→ Task description
Rescale the answer coordinates in the entries below by multiplying each x and y value by 1.9 and rounding to the nearest whole number, with halves rounded up. Write out every other line unchanged, and leave the pictures out.

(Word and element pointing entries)
----------------------------------------

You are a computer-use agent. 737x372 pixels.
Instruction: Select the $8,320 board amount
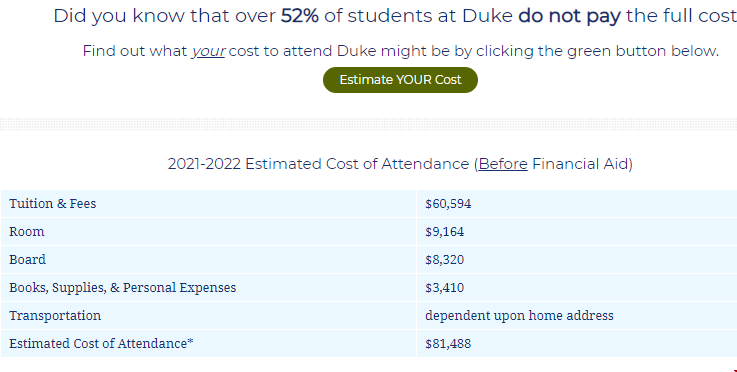(x=444, y=260)
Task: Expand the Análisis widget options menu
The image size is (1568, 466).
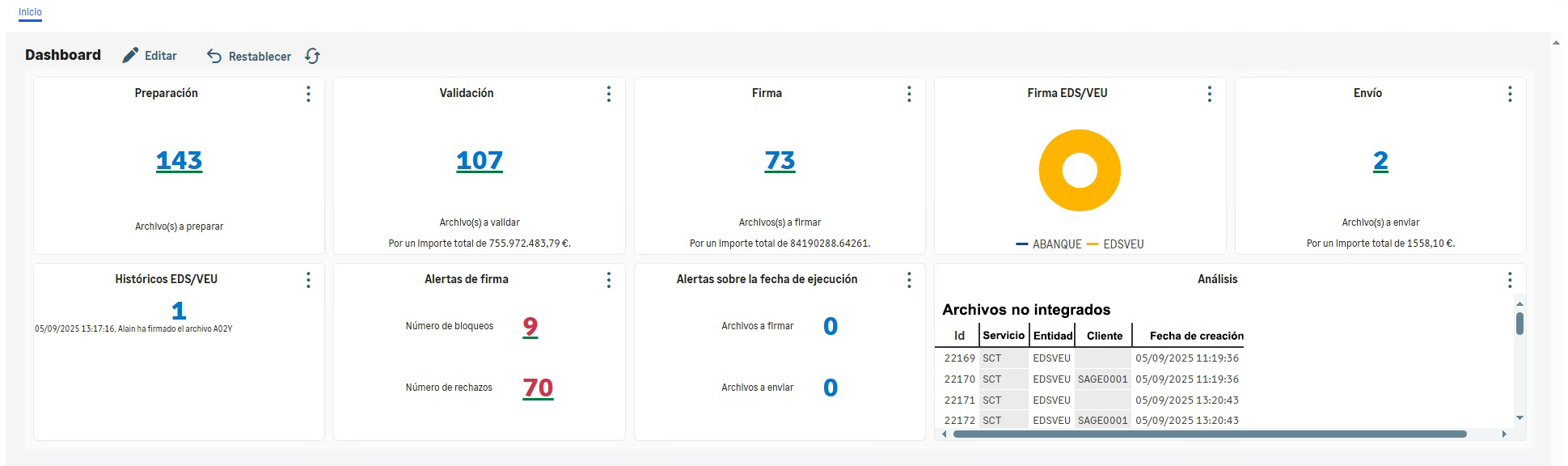Action: [x=1510, y=280]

----------------------------------------

→ Solution
You are a computer-use agent. 737x372 pixels.
Instruction: Select the $8,320 board amount
(x=844, y=494)
Task: Expand the Análisis widget options menu
The image size is (1568, 466).
Action: [x=2869, y=532]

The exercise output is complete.